Il aura suffi que l’ Arabie saoudite annonce avec emphase la constitution d’une coalition musulmane pour la lutte contre le terrorisme pour que, tour à tour, le Liban exprime son étonnement de n’avoir à aucun moment été pressenti quant à la formation de cette nouvelle force armée et que d’autres pays comme le Pakistan, l’Indonésie et la Malaisie clament leur totale ignorance de cette initiative.
Cette inscription d’office que le gouvernement saoudien a opéré, au mépris des traditions diplomatiques internationales, pose de sérieux problèmes de crédibilité, d’une part, et de responsabilité, d’autre part.
A quoi rime, en effet, cette annonce impromptue d’une organisation sur le modèle atlantiste destinée à combattre le terrorisme?
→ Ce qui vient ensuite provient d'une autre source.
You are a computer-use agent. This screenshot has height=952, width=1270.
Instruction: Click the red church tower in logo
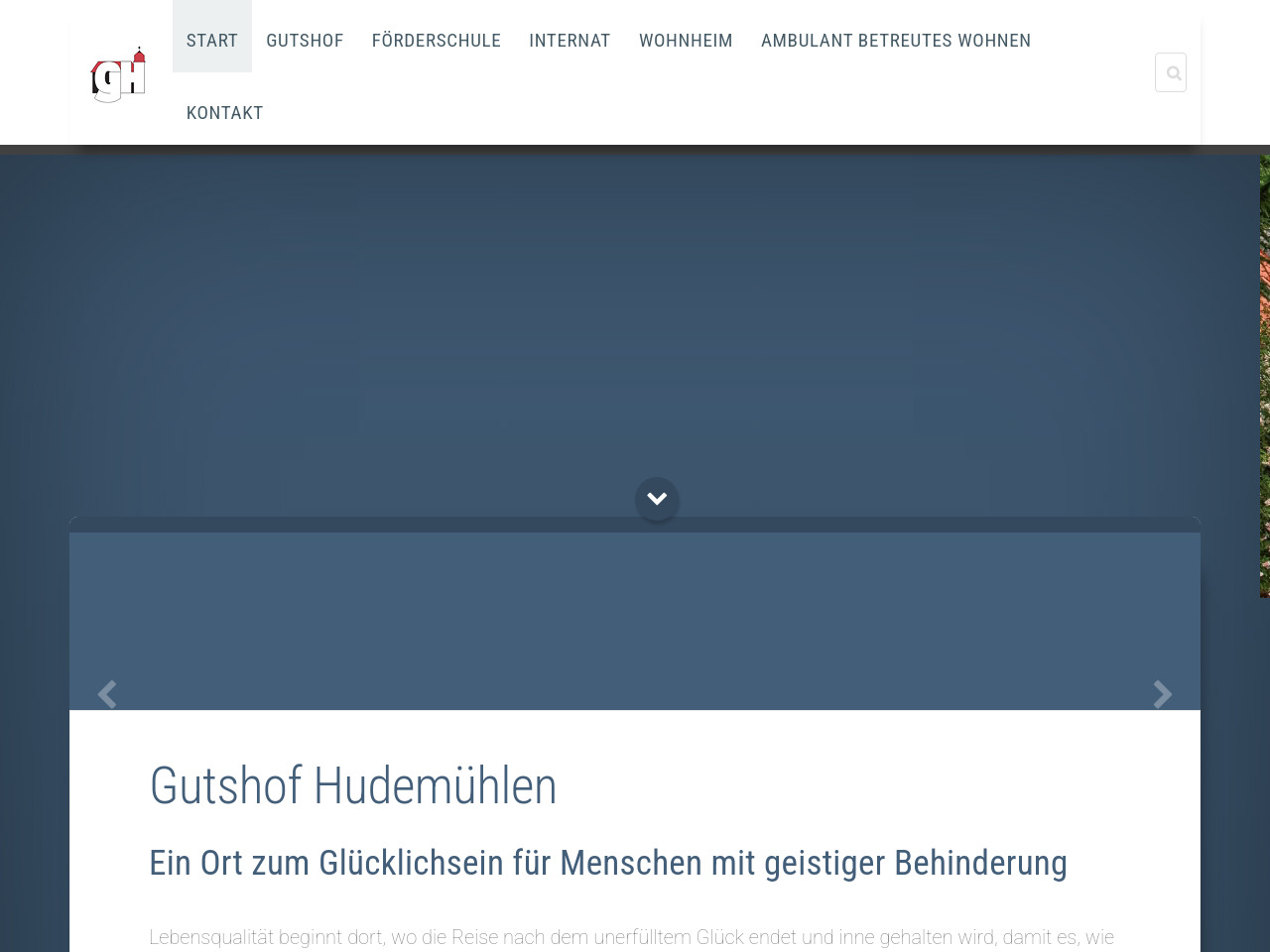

Quelles en seront les cibles et sur la base de quels critères? Embourbée dans le chaos yéménite où son intervention n’est plus cette promenade d’un jour que les stratèges saoudiens prédisaient, l’armée saoudite a certes besoin de forces suppléantes mais est-ce là sa seule motivation?
Le fait que les initiateurs aient écarté l’éventualité d’une adhésion de l’Algérie à cette coalition peut se comprendre dés lors que le dogme de notre pays, maintes fois réitéré dans les instances de la Ligue arabe et ailleurs, repose sur la Constitution qui interdit à nos forces armées de sortir du champ national, sauf cas exceptionnel comme en 1973.
Mais pourquoi d’autres pays comme l’Iran, l’Irak ou la Syrie ont également été oubliés sinon parce qu’il s’agit de pays où prédomine une importante communauté chiite? Donc, l’objectif de cette organisation est de combattre le «terrorisme chiite» présupposé et d’ouvrir la voie à une aventure sanglante entre chiites et sunnites au moment où Israël poursuit avec une morgue sans égal ses meurtres et ses exactions contre le peuple martyr de Palestine.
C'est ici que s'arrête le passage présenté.